Om ervoor te zorgen dat beide metingen exact dezelfde deeltjes vastleggen, heeft het team een speciale optiekhouder ontworpen en deze vervaardigd met behulp van selectieve laseretsing (SLE). Ze streven ernaar om een zeer nauwkeurige focussuperpositie te bereiken door het licht van twee excitatielasers in twee bundelpaden door één en dezelfde asferische lens op exact dezelfde deeltjes te richten en het verstrooide licht via twee verdere bundelpaden vast te leggen.
Door consistente miniaturisatie konden ze het optische systeem integreren in de immersiesonde. De aanpak bleek echter zeer complex in de loop van het project.
“Het is nog niet robuust genoeg, maar de resultaten met de door SLE vervaardigde houder zijn veelbelovend”, zegt Janzen. Dat komt ook omdat er twee verschillende golflengtes (785 nm en 795 nm) voor excitatie werden gebruikt om de verstrooide lichtsignalen van de twee DLS-experimenten te scheiden.

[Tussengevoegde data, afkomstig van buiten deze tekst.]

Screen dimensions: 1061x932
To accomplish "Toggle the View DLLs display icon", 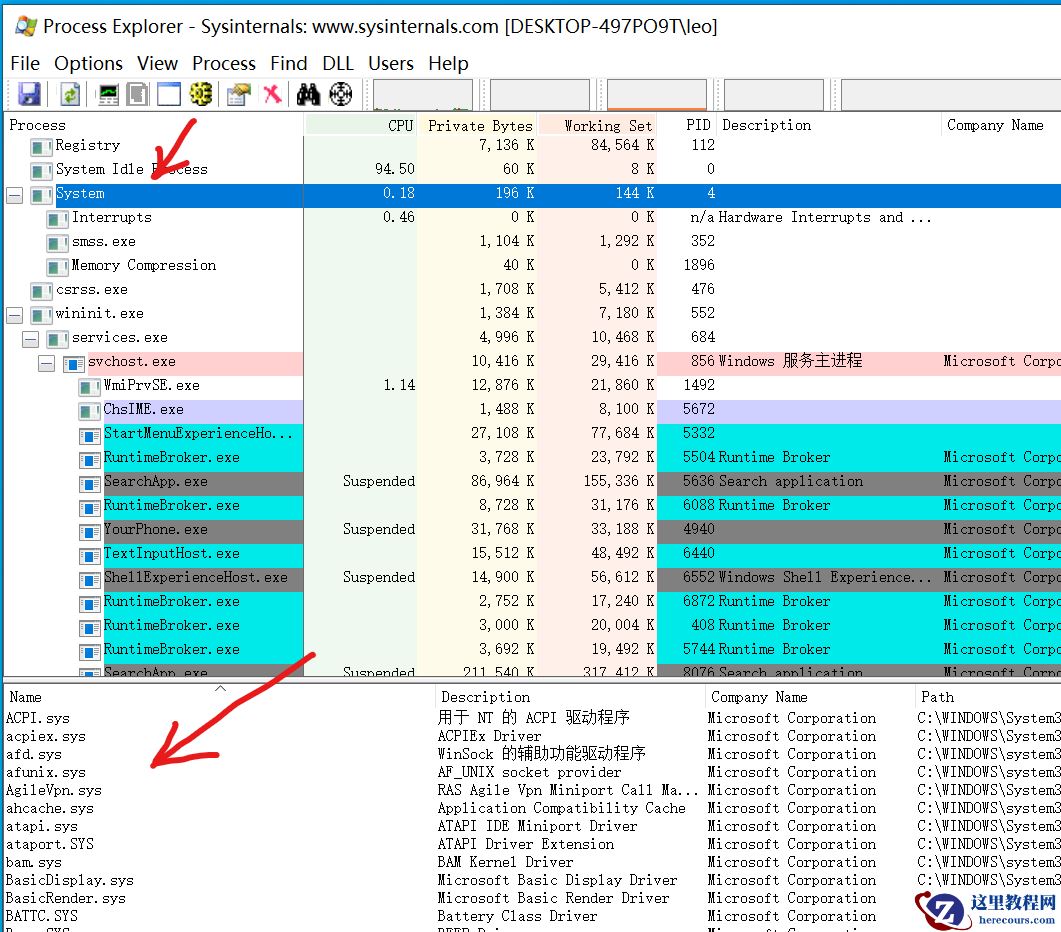I will [136, 94].
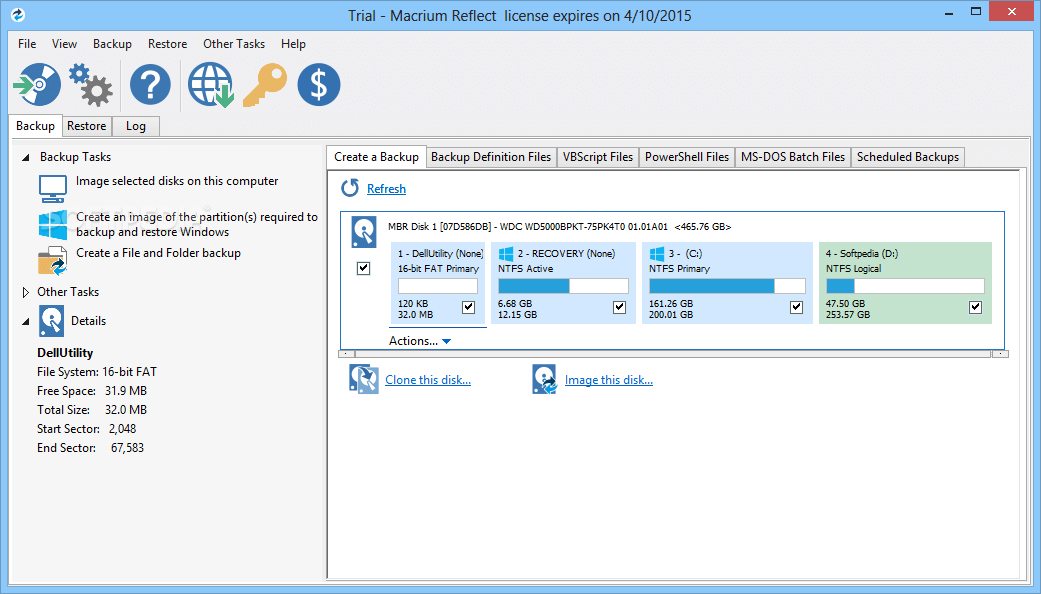Click the monitor icon for imaging selected disks
The image size is (1041, 594).
coord(53,186)
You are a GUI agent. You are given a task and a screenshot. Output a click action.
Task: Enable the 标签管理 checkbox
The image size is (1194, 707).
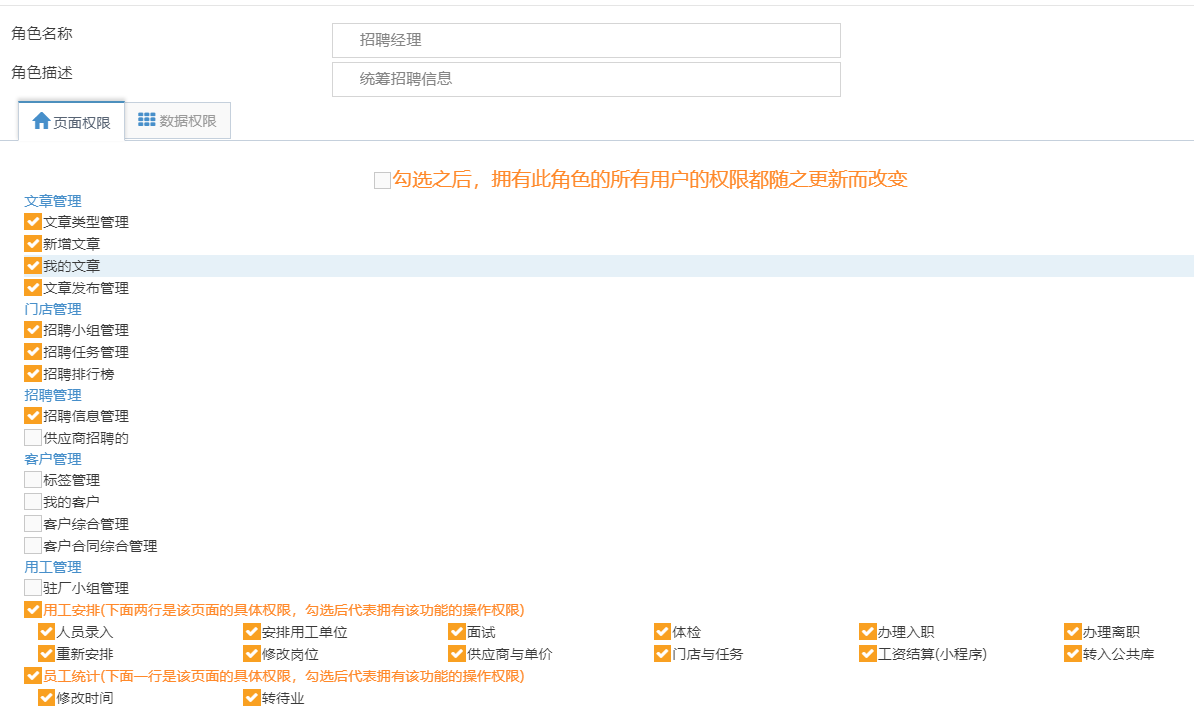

De detectiekwaliteit van de cross-correlatiebenadering loopt nog steeds achter op autocorrelatie. Om de nadelen bij hoge deeltjesconcentraties te compenseren, hebben de partners het brandpunt dicht bij het glaspaneel van de sonde geplaatst: hoe lager de penetratiediepte van de laser in de vloeistof, hoe lager de kans op interfererende meervoudige verstrooiing.
Janzen concludeert: “In het PAT4Nano-project zijn we erin geslaagd een inline-meetmethode te ontwikkelen door verschillende benaderingen systematisch te testen. Hiermee kunnen we PSD-analyses van deeltjes van ongeveer 100 nanometer groot direct in het lopende slijpproces uitvoeren.”
De volgende stap is om het proces nu in serieproductie te brengen met partners uit verschillende gebruikersindustrieën en fabrikanten van meetapparatuur.